__What the exercise asks__
Your answer must be an exact copy of every record.

(Records from a data source)
————

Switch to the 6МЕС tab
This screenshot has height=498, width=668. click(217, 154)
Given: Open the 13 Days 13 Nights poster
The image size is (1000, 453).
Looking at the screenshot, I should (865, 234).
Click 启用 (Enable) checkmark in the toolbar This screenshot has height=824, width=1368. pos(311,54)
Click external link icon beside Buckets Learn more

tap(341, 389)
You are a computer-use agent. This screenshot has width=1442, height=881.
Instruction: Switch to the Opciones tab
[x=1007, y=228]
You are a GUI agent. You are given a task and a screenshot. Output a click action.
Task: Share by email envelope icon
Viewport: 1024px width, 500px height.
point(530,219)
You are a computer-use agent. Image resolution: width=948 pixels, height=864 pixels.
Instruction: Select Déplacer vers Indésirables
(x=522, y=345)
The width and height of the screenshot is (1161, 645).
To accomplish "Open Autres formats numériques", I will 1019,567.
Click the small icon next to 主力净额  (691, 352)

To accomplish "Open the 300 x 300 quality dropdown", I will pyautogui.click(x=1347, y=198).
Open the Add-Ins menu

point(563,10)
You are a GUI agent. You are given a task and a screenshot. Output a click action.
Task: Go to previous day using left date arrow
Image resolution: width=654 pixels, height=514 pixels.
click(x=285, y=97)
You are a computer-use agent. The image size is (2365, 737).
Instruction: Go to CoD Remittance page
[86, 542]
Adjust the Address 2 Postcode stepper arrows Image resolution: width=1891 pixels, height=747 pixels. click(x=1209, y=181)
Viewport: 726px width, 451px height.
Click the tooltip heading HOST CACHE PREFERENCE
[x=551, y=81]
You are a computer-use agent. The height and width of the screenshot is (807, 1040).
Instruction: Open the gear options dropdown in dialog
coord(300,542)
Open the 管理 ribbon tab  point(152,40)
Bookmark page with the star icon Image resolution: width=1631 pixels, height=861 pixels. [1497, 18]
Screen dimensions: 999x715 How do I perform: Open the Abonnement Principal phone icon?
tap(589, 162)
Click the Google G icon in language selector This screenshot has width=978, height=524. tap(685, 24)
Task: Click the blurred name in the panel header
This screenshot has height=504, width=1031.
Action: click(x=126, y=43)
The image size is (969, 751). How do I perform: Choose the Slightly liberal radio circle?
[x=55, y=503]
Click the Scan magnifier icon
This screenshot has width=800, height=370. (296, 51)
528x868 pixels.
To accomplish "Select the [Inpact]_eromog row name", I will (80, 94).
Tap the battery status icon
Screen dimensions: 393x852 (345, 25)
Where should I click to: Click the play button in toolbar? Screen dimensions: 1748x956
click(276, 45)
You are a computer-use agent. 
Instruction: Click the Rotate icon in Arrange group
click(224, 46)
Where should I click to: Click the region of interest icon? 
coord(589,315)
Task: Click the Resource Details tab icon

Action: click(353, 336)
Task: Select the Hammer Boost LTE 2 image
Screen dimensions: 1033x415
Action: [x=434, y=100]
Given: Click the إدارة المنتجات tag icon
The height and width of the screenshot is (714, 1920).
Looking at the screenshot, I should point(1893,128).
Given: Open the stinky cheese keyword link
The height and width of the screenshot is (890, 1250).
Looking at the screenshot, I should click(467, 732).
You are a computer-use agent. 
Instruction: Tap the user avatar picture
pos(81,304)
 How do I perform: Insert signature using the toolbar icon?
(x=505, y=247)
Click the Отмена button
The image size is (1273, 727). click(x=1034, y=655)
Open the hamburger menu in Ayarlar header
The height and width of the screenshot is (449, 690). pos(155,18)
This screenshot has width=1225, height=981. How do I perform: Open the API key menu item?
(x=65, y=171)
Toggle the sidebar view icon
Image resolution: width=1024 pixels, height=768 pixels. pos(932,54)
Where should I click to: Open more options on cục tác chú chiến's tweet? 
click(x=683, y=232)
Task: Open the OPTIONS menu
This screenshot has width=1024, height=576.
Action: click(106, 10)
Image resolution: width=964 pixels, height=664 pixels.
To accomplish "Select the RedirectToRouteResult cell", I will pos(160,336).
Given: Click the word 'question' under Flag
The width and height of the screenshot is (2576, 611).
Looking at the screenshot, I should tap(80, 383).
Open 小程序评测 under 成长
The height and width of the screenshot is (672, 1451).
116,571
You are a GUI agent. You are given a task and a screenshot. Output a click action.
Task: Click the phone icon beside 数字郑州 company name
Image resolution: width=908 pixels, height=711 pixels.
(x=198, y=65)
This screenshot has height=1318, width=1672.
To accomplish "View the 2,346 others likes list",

————

__Task output__
Switch to the 6МЕС tab
This screenshot has height=498, width=668. click(217, 154)
Given: Open the 13 Days 13 Nights poster
The image size is (1000, 453).
Looking at the screenshot, I should (865, 234).
Click 启用 (Enable) checkmark in the toolbar This screenshot has height=824, width=1368. pos(311,54)
Click external link icon beside Buckets Learn more

tap(341, 389)
You are a computer-use agent. This screenshot has width=1442, height=881.
Instruction: Switch to the Opciones tab
[x=1007, y=228]
You are a GUI agent. You are given a task and a screenshot. Output a click action.
Task: Share by email envelope icon
Viewport: 1024px width, 500px height.
point(530,219)
You are a computer-use agent. Image resolution: width=948 pixels, height=864 pixels.
Instruction: Select Déplacer vers Indésirables
(x=522, y=345)
The width and height of the screenshot is (1161, 645).
To accomplish "Open Autres formats numériques", I will 1019,567.
Click the small icon next to 主力净额  (691, 352)

To accomplish "Open the 300 x 300 quality dropdown", I will pyautogui.click(x=1347, y=198).
Open the Add-Ins menu

point(563,10)
You are a GUI agent. You are given a task and a screenshot. Output a click action.
Task: Go to previous day using left date arrow
Image resolution: width=654 pixels, height=514 pixels.
click(x=285, y=97)
You are a computer-use agent. The image size is (2365, 737).
Instruction: Go to CoD Remittance page
[86, 542]
Adjust the Address 2 Postcode stepper arrows Image resolution: width=1891 pixels, height=747 pixels. click(x=1209, y=181)
Viewport: 726px width, 451px height.
Click the tooltip heading HOST CACHE PREFERENCE
[x=551, y=81]
You are a computer-use agent. The height and width of the screenshot is (807, 1040).
Instruction: Open the gear options dropdown in dialog
coord(300,542)
Open the 管理 ribbon tab  point(152,40)
Bookmark page with the star icon Image resolution: width=1631 pixels, height=861 pixels. [1497, 18]
Screen dimensions: 999x715 How do I perform: Open the Abonnement Principal phone icon?
tap(589, 162)
Click the Google G icon in language selector This screenshot has width=978, height=524. tap(685, 24)
Task: Click the blurred name in the panel header
This screenshot has height=504, width=1031.
Action: click(x=126, y=43)
The image size is (969, 751). How do I perform: Choose the Slightly liberal radio circle?
[x=55, y=503]
Click the Scan magnifier icon
This screenshot has width=800, height=370. (296, 51)
528x868 pixels.
To accomplish "Select the [Inpact]_eromog row name", I will (80, 94).
Tap the battery status icon
Screen dimensions: 393x852 (345, 25)
Where should I click to: Click the play button in toolbar? Screen dimensions: 1748x956
click(276, 45)
You are a computer-use agent. 
Instruction: Click the Rotate icon in Arrange group
click(224, 46)
Where should I click to: Click the region of interest icon? 
coord(589,315)
Task: Click the Resource Details tab icon

Action: click(353, 336)
Task: Select the Hammer Boost LTE 2 image
Screen dimensions: 1033x415
Action: [x=434, y=100]
Given: Click the إدارة المنتجات tag icon
The height and width of the screenshot is (714, 1920).
Looking at the screenshot, I should point(1893,128).
Given: Open the stinky cheese keyword link
The height and width of the screenshot is (890, 1250).
Looking at the screenshot, I should click(467, 732).
You are a computer-use agent. 
Instruction: Tap the user avatar picture
pos(81,304)
 How do I perform: Insert signature using the toolbar icon?
(x=505, y=247)
Click the Отмена button
The image size is (1273, 727). click(x=1034, y=655)
Open the hamburger menu in Ayarlar header
The height and width of the screenshot is (449, 690). pos(155,18)
This screenshot has width=1225, height=981. How do I perform: Open the API key menu item?
(x=65, y=171)
Toggle the sidebar view icon
Image resolution: width=1024 pixels, height=768 pixels. pos(932,54)
Where should I click to: Open more options on cục tác chú chiến's tweet? 
click(x=683, y=232)
Task: Open the OPTIONS menu
This screenshot has width=1024, height=576.
Action: click(106, 10)
Image resolution: width=964 pixels, height=664 pixels.
To accomplish "Select the RedirectToRouteResult cell", I will pos(160,336).
Given: Click the word 'question' under Flag
The width and height of the screenshot is (2576, 611).
Looking at the screenshot, I should tap(80, 383).
Open 小程序评测 under 成长
The height and width of the screenshot is (672, 1451).
116,571
You are a GUI agent. You are given a task and a screenshot. Output a click action.
Task: Click the phone icon beside 数字郑州 company name
Image resolution: width=908 pixels, height=711 pixels.
(x=198, y=65)
This screenshot has height=1318, width=1672.
To accomplish "View the 2,346 others likes list",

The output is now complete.